Digital Tools To Teach Problem Solving
Tips for Using Exemplars Problem Solving Procedure With Students
At the heart of Exemplars, our goal is to help develop strong problem solvers for the 21st century. Research has provided evidence that effective problem-solving skills can be developed through regular practice with the fundamentals of the problem-solving process. Application of these skills instill the mindset that any problem can be solved.
Exemplars created a problem-solving process built on the timeless work of George Polya, who researched the processes of great thinkers and distilled their methods into 4 specific steps.

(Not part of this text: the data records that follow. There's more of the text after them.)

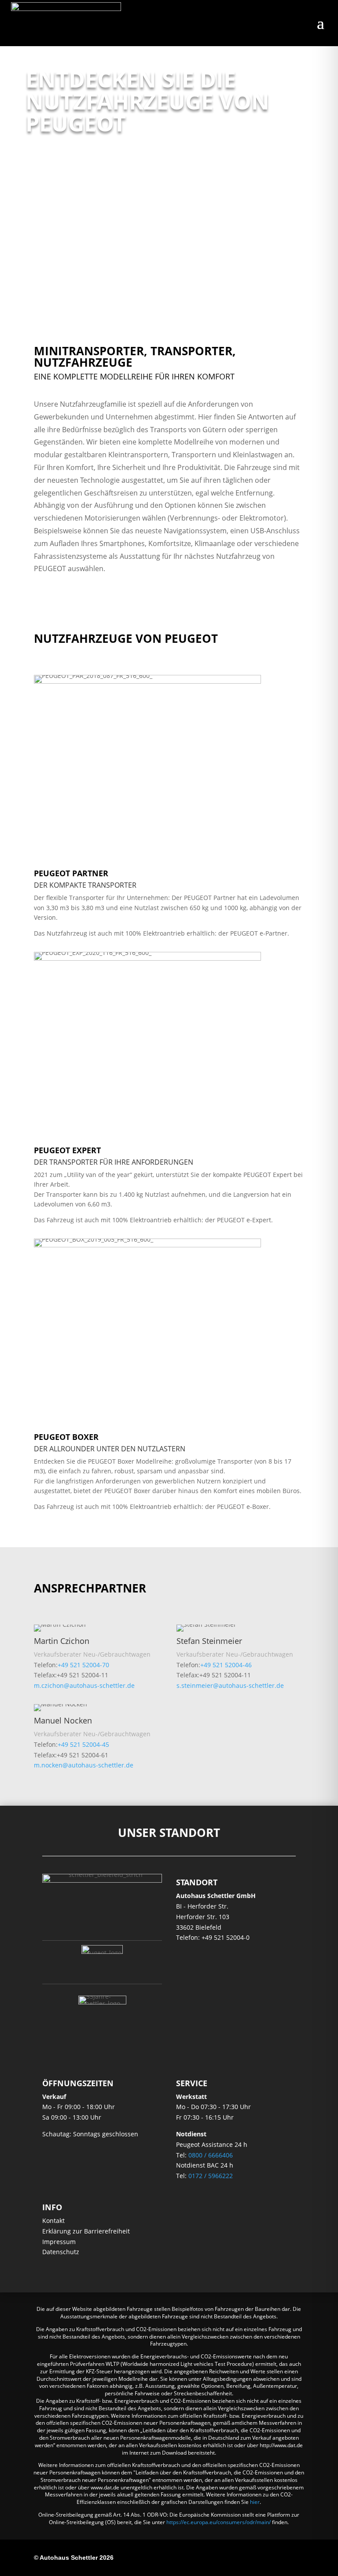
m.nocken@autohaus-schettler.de (83, 1765)
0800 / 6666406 (210, 2155)
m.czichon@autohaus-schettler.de (84, 1685)
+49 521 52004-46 (226, 1665)
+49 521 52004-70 (83, 1665)
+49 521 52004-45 (83, 1744)
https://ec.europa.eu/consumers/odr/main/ (218, 2522)
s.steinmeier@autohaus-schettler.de (230, 1685)
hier (255, 2502)
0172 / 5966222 (210, 2176)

Exemplars took this work and created its Problem-Solving Procedure, which includes specific ideas that add detail to each stage. Our Problem-Solving Procedure asks students to:
- Understand the problem they need to solve and distill it down into their own words.

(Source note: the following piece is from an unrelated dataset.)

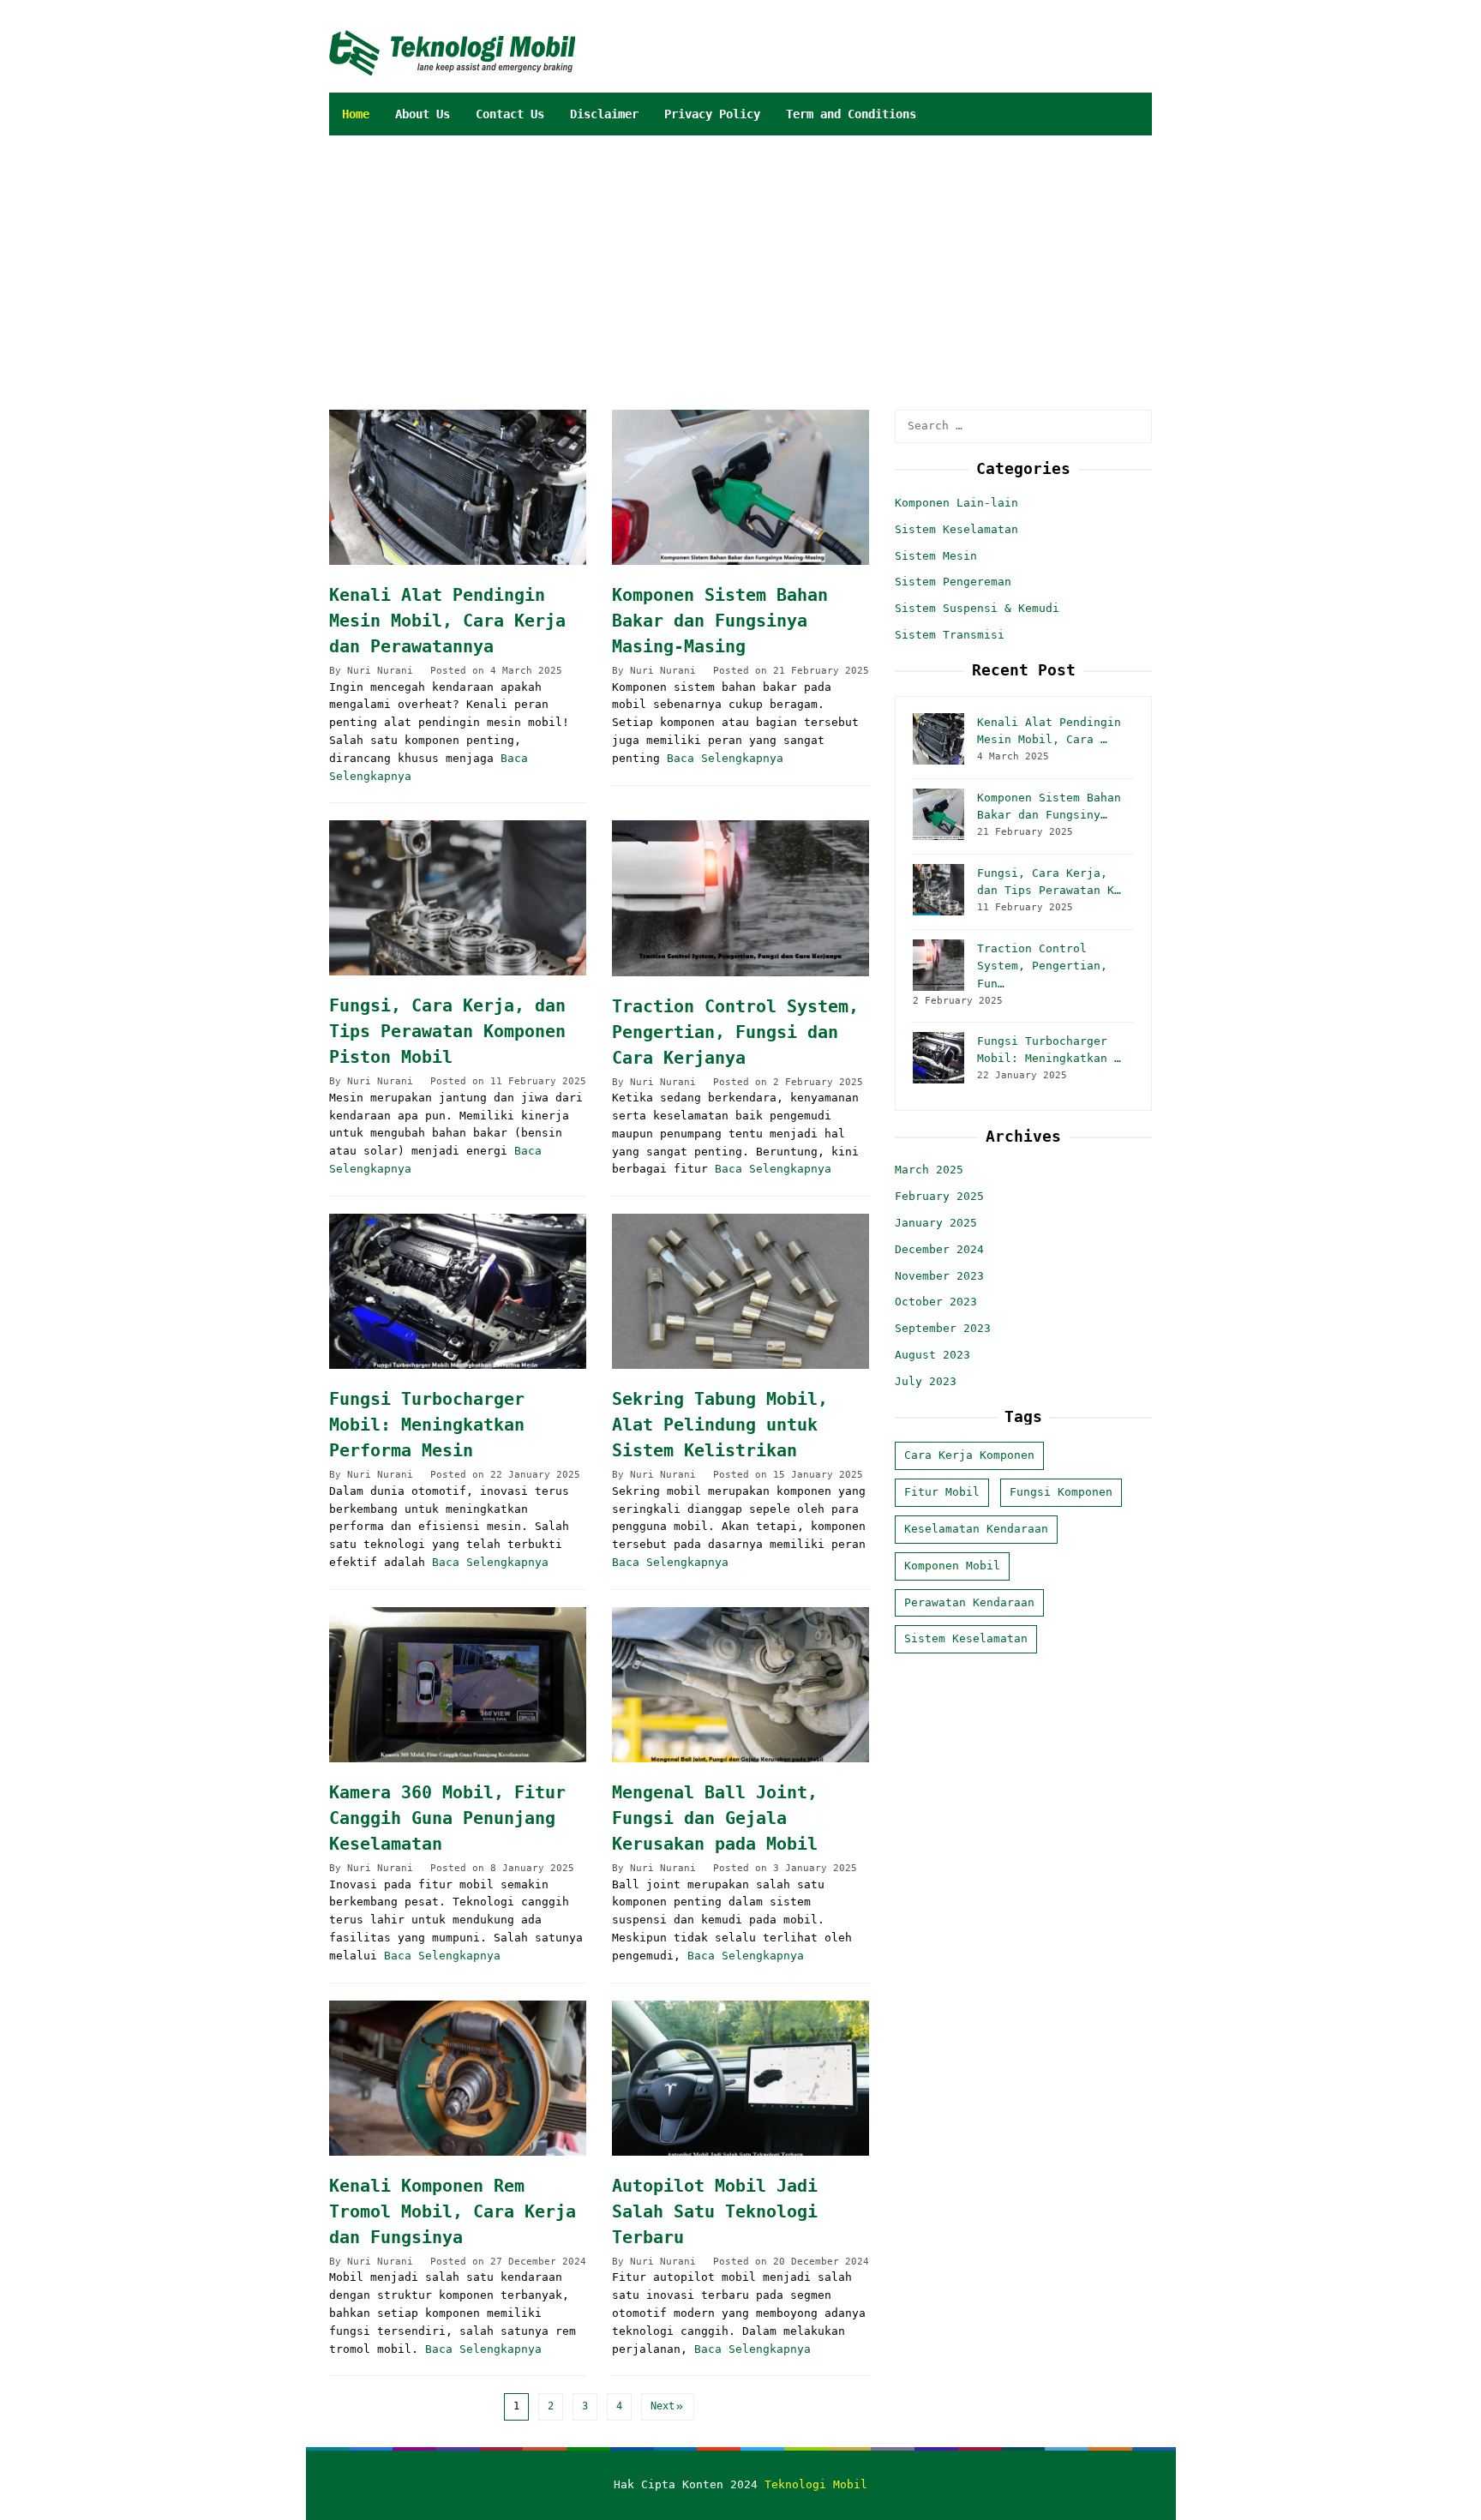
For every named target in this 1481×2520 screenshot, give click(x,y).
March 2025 (929, 1169)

- Think of a plan they can use to solve the problem. This plan includes a strategy or representation they think will help them reach a solution.
- Solve the problem using their strategy.

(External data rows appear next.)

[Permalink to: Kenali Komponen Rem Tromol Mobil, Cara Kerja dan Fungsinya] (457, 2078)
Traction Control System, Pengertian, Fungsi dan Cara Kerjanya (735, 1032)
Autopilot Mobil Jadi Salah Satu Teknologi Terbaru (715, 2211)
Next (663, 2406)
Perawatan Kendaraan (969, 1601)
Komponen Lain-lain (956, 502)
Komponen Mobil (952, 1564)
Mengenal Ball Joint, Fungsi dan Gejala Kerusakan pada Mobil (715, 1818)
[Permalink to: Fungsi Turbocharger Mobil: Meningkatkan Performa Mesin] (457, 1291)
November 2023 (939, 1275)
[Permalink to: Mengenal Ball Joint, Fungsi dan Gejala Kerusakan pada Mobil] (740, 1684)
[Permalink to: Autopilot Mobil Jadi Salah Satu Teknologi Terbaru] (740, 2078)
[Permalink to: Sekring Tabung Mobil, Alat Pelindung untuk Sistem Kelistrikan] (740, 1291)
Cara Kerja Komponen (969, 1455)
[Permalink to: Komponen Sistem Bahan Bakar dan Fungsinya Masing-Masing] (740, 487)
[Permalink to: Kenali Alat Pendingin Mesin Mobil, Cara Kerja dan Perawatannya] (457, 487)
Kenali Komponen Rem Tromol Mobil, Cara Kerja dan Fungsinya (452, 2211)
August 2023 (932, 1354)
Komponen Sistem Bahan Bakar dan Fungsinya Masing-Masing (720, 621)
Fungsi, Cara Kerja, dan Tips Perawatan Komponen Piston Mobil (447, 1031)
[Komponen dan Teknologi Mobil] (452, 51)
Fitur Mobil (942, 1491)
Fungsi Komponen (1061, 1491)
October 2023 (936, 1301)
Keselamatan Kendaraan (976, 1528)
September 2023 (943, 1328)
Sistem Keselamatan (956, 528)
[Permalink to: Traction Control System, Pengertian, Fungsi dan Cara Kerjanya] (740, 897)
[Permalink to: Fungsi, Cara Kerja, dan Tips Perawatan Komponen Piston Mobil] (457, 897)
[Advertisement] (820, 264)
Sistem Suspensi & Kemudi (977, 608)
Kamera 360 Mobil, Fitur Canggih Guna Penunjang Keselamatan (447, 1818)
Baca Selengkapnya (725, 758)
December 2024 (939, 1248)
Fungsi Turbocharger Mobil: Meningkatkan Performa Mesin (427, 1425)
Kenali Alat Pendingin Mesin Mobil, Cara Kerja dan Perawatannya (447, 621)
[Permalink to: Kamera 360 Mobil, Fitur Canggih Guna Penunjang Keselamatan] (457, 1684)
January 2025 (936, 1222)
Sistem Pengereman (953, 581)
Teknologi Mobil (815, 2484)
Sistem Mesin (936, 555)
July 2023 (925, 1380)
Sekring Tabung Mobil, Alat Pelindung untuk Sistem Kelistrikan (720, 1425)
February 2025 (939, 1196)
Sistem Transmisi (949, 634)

- Provide a solution that shows their mathematical thinking, including:
- a representation of their conceptual thinking,
- an explanation of their mathematical reasoning, and
- written communication of their strategy as well as appropriate math vocabulary.
- Define connections between the task and other mathematics, including finding patterns, solving the problem another way, defining a rule, etc.
A “written” solution is considered fundamental at Exemplars. As part of this process, we ask students to think deeply about the NCTM Mathematical Process Standards and Common Core Mathematical Practices. Exemplars has spelled out these expectations in its rubric, which uses the same criteria and 4 levels of performance from Kindergarten to 12th Grade.
When using the full suite of Exemplars materials (problem-solving performance tasks, Preliminary Planning Sheets, Problem-Solving Procedure, and scored student anchor papers), teachers and students can grow into strong problem solvers who understand the value of evidence-based arguments.
What aspect of mathematics are we going to concentrate on in the 21st century? With time for intentional application, our students can become the great problem solvers we need them to be.